##### BLOC DE TEXTE
En conséquence, il convient de renvoyer l'affaire à l'audience de mise en état du 8 octobre 2024 pour que Monsieur [B] [O] et Madame [E] [G] épouse [O] notifient leurs conclusions en réponse au fond, selon les modalités fixées au dispositif de la présente décision.
Sur les mesures accessoires
Aux termes des dispositions de l'article 790 du code de procédure civile, le juge de la mise en état peut statuer sur les dépens et les demandes formées en application de l'article 700.
En l'espèce, la S.A.R.L. COMPAGNIE FRANÇAISE D'INVESTISSEMENT CFI, partie perdante pour l'essentiel dès lors qu'elle succombe en sa fin de non-recevoir, sera condamnée aux dépens de l'incident, et il ne sera pas fait droit à sa demande formée au titre des frais irrépétibles.
Elle sera également condamnée à payer à Madame [E] [G] épouse [O] une indemnité au titre des frais non compris dans les dépens que cette dernière a été contrainte d'exposer pour faire valoir ses droits dans le cadre du présent incident, que l'équité et la situation économique des parties commandent de fixer à la somme de 800 euros, conformément aux dispositions de l'article 700 du même code.
Il convient de rappeler que la présente décision est assortie de l'exécution provisoire de droit, en vertu des dispositions de l'article 514 dudit code, étant observé qu'aucune des parties ne sollicite que celle-ci soit écartée sur le fondement des dispositions de l'article 514-1 de ce code.
##########
##### MATÉRIEL FOURNI
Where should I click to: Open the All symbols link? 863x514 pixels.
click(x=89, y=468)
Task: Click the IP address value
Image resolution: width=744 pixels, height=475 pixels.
##########
• [SÉRIE D'EXERCICES]:
[1] D'après la décision de justice, à quelle date l'affaire est-elle renvoyée à l'audience de mise en état ?
[2] Recopiez à l'identique le passage de la décision de justice qui débute aux mots "En l'espèce, la" et s'achève après les mots "du même code.".
Le matériel fourni ne sert à rien pour ce travail.

• [CORRIGÉ]:
[1] Au 8 octobre 2024.

[2]
En l'espèce, la S.A.R.L. COMPAGNIE FRANÇAISE D'INVESTISSEMENT CFI, partie perdante pour l'essentiel dès lors qu'elle succombe en sa fin de non-recevoir, sera condamnée aux dépens de l'incident, et il ne sera pas fait droit à sa demande formée au titre des frais irrépétibles.
Elle sera également condamnée à payer à Madame [E] [G] épouse [O] une indemnité au titre des frais non compris dans les dépens que cette dernière a été contrainte d'exposer pour faire valoir ses droits dans le cadre du présent incident, que l'équité et la situation économique des parties commandent de fixer à la somme de 800 euros, conformément aux dispositions de l'article 700 du même code.